Mobile-app store-and-forward used in messaging applications (e.g., mesh-messenger products that relay payload between handsets out of cellular coverage) provide payload carriage but conventionally re-encrypt and re-authenticate at each hop, breaking the originator credential. The disclosed architecture preserves the originator credential across an arbitrary chain of carriers, so a receiver can evaluate the originator's authority directly.
Vehicular ad-hoc networks (VANETs) and V2X messaging support short-range peer transmission with credentialing, but conventional designs scope credentials to the immediate transmission rather than to a multi-hop, multi-day carriage. Extending the credential's lifetime and cross-carrier durability to match the mobility profile of the carrier — rather than the radio horizon of the originator — is the structural distinction.

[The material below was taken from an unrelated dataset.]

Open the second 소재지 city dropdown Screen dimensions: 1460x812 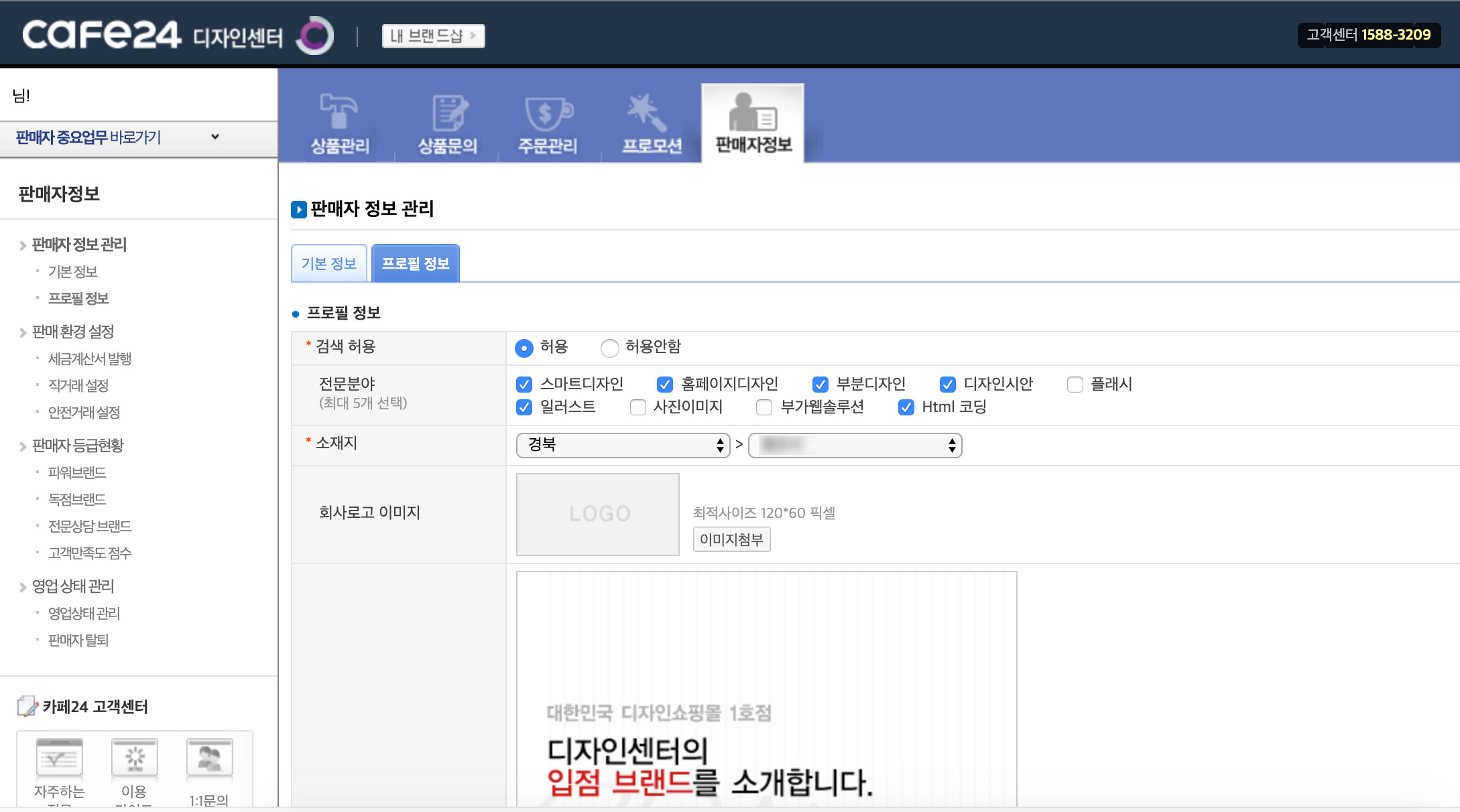[855, 445]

Cellular-backhaul-dependent IoT and smart-infrastructure architectures are not store-and-forward at all; they assume continuous connectivity. The disclosed architecture removes that assumption while preserving the operational equivalence of admitted payload, which conventional architectures cannot do because they tie admissibility to the connection state rather than to the credential.
Disclosure Scope
U.S. Provisional Application 64/050,895 discloses the architecture by which mobile nodes accumulate credentialed payload during disconnection, transport it under credentialed carriage attestations, and forward it at contact such that receivers admit on the originator's authority rather than the carrier's role. The disclosure encompasses the structural integration of carriage attestation with originator credential, the FEC-bounded segmentation that preserves reassembly across partial deliveries, the per-scope eviction and temporal-bound policy, the configurable hop-record depth, and the composition with admissibility evaluation as a single uniform mechanism for live and stored payload.
The disclosed scope contemplates implementation across vehicular, aerial, maritime, pedestrian, and tactical mobile substrates, and across civilian, commercial, regulated, and defense operating contexts. It contemplates carriers operating singly and in chained handoff, and it contemplates receivers that admit payload on the strength of credential evaluation alone without any side-channel attestation of the carrier's role. Implementations falling within this scope, regardless of radio choice, vehicle class, or operating geography, are within the disclosure.